WORK TO BE COMPLETED:
The stretch from the line with "Task: Click filter" through the line with "Screen dimensions: 2211x1062" in the records below: write it out exactly, and nothing else.

(Beginning of DATA FOR PROCESSING)

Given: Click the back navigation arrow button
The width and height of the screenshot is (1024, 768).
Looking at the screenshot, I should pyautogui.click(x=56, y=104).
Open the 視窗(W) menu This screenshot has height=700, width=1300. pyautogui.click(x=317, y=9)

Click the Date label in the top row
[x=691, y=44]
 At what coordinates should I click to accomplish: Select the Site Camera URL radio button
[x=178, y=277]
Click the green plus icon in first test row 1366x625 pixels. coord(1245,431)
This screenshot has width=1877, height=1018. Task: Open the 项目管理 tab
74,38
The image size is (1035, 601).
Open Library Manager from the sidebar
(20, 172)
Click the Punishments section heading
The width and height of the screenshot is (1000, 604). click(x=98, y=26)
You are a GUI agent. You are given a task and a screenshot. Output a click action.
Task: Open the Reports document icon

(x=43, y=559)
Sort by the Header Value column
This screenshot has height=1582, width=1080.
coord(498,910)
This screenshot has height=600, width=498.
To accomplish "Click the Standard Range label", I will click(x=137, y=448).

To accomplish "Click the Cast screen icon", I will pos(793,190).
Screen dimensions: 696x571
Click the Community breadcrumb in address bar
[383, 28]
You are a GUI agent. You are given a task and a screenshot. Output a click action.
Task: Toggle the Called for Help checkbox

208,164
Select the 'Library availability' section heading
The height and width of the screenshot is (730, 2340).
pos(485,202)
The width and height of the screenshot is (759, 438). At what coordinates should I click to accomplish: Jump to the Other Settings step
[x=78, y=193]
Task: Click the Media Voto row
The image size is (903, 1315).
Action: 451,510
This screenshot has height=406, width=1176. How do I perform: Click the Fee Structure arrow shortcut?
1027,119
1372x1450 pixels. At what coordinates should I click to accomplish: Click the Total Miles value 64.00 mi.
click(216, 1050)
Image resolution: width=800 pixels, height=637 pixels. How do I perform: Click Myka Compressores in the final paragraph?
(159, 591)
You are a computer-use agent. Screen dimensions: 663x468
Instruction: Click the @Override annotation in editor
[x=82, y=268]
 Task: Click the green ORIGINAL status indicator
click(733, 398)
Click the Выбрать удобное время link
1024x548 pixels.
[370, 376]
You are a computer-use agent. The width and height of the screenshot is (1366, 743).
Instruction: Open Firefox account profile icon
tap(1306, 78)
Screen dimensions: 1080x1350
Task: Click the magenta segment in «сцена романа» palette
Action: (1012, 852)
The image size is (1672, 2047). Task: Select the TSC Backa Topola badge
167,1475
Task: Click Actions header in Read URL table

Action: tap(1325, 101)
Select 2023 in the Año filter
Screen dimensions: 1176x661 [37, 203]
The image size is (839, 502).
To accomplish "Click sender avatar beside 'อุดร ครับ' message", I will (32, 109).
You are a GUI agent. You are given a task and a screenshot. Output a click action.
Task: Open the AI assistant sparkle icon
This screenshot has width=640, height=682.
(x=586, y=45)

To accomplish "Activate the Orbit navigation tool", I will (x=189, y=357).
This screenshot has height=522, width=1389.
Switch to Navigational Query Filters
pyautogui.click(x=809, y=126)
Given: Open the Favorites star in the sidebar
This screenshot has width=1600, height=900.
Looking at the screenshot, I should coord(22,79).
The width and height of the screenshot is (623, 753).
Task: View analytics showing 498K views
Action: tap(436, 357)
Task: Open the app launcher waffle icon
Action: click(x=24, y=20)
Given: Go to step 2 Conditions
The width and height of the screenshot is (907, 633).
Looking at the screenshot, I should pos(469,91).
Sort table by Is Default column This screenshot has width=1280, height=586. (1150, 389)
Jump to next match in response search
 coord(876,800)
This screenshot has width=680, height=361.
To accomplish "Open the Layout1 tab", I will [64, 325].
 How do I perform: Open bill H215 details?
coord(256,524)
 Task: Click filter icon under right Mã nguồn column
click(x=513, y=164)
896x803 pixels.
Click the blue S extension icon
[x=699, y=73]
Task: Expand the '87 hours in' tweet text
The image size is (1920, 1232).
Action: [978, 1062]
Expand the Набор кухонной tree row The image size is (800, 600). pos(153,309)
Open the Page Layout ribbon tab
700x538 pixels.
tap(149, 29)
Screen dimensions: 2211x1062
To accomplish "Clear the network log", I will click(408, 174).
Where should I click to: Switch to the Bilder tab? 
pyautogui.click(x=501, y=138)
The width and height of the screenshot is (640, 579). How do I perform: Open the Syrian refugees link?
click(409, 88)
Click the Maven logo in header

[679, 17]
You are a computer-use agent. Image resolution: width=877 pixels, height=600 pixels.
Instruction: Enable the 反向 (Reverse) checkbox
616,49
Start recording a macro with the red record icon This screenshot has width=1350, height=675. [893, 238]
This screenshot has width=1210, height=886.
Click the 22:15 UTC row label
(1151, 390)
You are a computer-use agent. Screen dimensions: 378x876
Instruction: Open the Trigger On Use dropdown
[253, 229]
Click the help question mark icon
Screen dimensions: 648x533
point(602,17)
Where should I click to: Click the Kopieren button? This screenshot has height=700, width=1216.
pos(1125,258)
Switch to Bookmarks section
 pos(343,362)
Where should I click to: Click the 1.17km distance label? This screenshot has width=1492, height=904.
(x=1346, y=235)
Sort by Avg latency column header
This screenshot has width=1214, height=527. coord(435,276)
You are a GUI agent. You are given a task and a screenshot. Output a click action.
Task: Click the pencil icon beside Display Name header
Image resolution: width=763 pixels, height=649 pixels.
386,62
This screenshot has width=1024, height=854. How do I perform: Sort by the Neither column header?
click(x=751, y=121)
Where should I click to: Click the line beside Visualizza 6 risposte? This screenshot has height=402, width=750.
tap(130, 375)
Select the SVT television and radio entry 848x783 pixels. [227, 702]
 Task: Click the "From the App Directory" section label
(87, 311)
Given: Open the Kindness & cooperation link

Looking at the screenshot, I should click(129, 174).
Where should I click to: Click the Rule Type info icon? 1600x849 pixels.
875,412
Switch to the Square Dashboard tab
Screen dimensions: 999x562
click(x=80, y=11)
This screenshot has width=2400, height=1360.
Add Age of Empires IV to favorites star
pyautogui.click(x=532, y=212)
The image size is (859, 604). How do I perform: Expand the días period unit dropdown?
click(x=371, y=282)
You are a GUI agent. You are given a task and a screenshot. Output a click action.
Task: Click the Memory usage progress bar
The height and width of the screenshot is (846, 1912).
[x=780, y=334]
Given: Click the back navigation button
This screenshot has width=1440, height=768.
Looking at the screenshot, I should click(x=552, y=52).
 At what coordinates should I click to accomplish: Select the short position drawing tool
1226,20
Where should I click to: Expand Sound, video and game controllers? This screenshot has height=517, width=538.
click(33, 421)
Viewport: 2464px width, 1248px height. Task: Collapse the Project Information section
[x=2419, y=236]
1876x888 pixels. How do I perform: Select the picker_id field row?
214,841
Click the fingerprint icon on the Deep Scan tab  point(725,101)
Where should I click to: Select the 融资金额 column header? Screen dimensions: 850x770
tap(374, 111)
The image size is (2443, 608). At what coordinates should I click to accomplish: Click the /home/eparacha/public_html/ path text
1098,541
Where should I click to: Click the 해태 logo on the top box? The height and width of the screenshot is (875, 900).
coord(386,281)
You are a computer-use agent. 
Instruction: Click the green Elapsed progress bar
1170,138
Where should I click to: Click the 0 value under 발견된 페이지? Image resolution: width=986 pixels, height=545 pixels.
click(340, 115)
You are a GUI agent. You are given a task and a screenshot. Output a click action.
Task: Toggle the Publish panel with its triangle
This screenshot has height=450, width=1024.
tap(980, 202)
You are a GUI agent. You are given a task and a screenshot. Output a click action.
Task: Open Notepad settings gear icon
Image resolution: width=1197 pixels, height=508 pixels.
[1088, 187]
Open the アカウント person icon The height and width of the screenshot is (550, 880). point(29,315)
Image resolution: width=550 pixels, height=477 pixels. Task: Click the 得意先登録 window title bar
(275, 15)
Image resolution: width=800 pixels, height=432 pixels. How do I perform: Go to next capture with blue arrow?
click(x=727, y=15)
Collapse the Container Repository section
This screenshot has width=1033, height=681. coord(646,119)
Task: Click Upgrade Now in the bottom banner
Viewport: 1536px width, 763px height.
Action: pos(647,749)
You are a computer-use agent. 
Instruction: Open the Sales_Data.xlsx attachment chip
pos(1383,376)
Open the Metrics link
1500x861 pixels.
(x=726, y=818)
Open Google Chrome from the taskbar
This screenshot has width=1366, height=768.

(End of DATA FOR PROCESSING)

RESULT BELOW:
 Task: Click filter icon under right Mã nguồn column
click(x=513, y=164)
896x803 pixels.
Click the blue S extension icon
[x=699, y=73]
Task: Expand the '87 hours in' tweet text
The image size is (1920, 1232).
Action: [978, 1062]
Expand the Набор кухонной tree row The image size is (800, 600). pos(153,309)
Open the Page Layout ribbon tab
700x538 pixels.
tap(149, 29)
Screen dimensions: 2211x1062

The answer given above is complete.